The mechanics of emotional pain
- 9 December 2017
- Posted by: Michael H Hallett
- Category: Emotional principles ,
We all suffer from emotional pain. Whether it’s the trauma of separation, the grief of someone close to us dying or the acute pain of a miscarriage, we’ve all been there, we don’t want a T-shirt and we don’t want to go back.
But let’s stop for a moment and ask: what is emotional pain? What causes that aching pain when we experience emotional trauma? Pain isn’t random. We experience it precisely in accordance with the laws of emotional mechanics.
Emotional pain results from the inability to process the entirety of the NOW moment as it happens.
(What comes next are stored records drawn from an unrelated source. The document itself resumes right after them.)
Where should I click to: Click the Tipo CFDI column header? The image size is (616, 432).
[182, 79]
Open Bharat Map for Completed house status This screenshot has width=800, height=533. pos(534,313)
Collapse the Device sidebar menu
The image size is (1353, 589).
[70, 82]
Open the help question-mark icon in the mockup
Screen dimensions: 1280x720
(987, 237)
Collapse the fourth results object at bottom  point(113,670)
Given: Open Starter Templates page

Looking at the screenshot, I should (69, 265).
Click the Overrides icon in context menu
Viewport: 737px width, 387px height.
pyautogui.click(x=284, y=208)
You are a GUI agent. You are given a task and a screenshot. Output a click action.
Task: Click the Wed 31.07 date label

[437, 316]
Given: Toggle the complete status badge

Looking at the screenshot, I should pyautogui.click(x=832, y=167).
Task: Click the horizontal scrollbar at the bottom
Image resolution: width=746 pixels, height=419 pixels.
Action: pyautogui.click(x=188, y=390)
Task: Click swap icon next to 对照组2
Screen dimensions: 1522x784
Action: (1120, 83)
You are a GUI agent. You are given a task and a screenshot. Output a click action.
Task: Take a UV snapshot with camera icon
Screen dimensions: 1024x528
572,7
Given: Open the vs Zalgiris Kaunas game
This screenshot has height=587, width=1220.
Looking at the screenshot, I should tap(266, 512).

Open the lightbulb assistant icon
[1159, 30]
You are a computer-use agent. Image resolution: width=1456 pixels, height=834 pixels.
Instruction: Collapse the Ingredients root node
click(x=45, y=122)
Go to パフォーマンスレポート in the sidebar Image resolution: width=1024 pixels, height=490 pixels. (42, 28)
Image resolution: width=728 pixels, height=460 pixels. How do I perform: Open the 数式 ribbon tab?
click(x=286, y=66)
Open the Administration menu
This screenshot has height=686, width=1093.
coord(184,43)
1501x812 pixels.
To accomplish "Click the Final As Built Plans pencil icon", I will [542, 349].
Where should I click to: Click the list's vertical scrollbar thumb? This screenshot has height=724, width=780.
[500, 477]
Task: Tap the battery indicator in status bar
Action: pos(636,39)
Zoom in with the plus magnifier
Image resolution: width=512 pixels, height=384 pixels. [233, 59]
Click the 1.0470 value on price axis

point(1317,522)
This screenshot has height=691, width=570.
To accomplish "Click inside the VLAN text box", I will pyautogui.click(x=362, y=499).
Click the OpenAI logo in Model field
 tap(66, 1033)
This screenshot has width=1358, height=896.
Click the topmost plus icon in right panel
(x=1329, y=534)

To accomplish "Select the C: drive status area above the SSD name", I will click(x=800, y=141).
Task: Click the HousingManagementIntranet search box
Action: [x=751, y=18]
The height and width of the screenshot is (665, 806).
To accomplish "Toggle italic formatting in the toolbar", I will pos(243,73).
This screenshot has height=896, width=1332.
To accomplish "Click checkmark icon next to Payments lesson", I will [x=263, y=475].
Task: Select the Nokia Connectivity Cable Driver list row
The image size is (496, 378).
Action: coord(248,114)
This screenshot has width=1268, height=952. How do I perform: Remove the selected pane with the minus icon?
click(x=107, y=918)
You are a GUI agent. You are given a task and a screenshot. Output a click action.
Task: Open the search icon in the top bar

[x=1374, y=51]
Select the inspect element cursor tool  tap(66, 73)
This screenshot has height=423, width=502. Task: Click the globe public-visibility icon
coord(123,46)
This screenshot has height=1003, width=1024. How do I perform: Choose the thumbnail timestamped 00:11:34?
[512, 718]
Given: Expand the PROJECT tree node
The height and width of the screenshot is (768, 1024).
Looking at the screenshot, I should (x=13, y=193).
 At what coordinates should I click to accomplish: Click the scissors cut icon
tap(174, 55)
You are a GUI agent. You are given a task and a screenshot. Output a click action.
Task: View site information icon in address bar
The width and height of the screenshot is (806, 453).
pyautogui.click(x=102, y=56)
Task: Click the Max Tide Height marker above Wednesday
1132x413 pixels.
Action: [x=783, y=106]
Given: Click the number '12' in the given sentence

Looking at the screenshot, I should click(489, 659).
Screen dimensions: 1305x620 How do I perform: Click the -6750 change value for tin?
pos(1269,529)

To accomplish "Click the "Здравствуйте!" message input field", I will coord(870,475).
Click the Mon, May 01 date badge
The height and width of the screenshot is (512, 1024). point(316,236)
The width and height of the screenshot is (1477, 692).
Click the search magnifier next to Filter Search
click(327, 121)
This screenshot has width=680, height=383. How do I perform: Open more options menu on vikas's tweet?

Emotional pain results from the inability to process the entirety of the NOW moment as it happens.
Huh?
The NOW moment
Imagine that each moment of existence is like a wave of experience, or, perhaps more accurately, a bandwidth of energy. The highs and lows of this bandwidth correspond to the intensity of the NOW experience. When something wonderful happens to us, this wave of experience has a high crest gleaming in the sun like a massive breaker off the coast of Hawaii. When something deeply painful happens this bandwidth has dark, low sub-tones. Outside of these peak experiences, the wave of the NOW moment has a narrower, more middling bandwidth.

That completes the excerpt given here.